Если Таня хочет когда-нибудь написать о том, как выглядит насильственная смерть. Если надеется найти правильные слова, чтобы передать ощущения человека, который с этой смертью столкнулся. Для того чтобы не придумывать, а знать, ей придется сейчас подойти и взглянуть еще раз. Убедиться, замерзли ли глазные яблоки. Что происходит после смерти со зрачками. Как выглядят ресницы. Почувствовать, систематизировать и запомнить свое сдавленное страхом горло, облупившуюся с железных перил зеленую краску. Сонины волосы, которые оказываются похожи вовсе не на бумагу, а скорее на траву, да, на мертвую траву, обесцвеченную первыми заморозками. Сделать слепок этого момента – целиком. И сохранить его в памяти.

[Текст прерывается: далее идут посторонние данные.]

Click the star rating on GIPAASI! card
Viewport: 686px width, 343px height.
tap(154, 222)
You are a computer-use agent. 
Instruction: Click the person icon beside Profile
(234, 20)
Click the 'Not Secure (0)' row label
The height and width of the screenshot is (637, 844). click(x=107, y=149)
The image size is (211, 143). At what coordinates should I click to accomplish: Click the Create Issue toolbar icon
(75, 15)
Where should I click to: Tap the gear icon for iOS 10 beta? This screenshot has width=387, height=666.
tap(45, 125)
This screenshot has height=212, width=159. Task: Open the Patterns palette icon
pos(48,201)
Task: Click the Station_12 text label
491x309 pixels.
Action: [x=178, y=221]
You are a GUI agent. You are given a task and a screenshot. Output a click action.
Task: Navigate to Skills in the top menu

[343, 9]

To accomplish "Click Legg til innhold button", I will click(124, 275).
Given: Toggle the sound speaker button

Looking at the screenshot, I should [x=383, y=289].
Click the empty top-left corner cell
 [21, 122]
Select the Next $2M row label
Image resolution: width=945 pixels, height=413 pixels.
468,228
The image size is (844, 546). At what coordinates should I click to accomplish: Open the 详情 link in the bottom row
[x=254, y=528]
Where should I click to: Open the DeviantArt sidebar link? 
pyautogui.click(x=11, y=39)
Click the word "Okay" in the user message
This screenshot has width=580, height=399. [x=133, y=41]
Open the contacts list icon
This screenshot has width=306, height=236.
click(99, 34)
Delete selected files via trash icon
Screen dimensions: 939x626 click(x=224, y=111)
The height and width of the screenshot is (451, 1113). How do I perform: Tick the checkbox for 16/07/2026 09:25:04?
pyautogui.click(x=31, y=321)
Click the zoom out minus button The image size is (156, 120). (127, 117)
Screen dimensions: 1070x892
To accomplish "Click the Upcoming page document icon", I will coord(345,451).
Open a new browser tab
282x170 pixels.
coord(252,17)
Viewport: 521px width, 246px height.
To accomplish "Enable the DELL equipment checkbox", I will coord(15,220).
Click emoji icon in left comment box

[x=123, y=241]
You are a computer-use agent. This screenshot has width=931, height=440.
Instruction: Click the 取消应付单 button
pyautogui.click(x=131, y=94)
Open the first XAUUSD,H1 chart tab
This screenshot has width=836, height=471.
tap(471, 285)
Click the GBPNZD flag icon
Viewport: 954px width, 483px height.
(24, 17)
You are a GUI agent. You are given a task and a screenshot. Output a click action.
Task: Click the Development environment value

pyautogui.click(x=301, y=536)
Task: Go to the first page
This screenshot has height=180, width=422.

Не хочу, думает Таня, и делает еще один шаг. Ну пожалуйста. Я не хочу. Стирая слезы тыльной стороной ладони и негромко, побежденно скуля, она наклоняет голову и заставляет себя смотреть. И укладывает увиденное рядом с шорохом легкого кошачьего тела внутри обувной коробки, в которой его несут во двор, чтобы закопать в палисаднике. Рядом со сладким запахом волос пятилетней девочки, Лизиной младшей дочери, и ощущением горячей тяжести в руках, на которых она заснула. И десятком других. Хороши ее тексты или плохи – разве кто-нибудь может знать наверняка? Она все равно подает их с кусками собственной печени. Со своими слезами, и счастьем, и страхом, и стыдом. Ей пришлось ободрать до голых чистых костей свое детство, препарировать все выпавшие ей радости и разочарования. Даже это не дает никаких гарантий; их вообще не бывает, гарантий. Просто это единственный известный ей способ оживлять буквы: не врать. Не фантазировать. Если хочешь сделать так, чтобы тебе поверили, выбора нет. Свою историю придется рассказывать без трусов.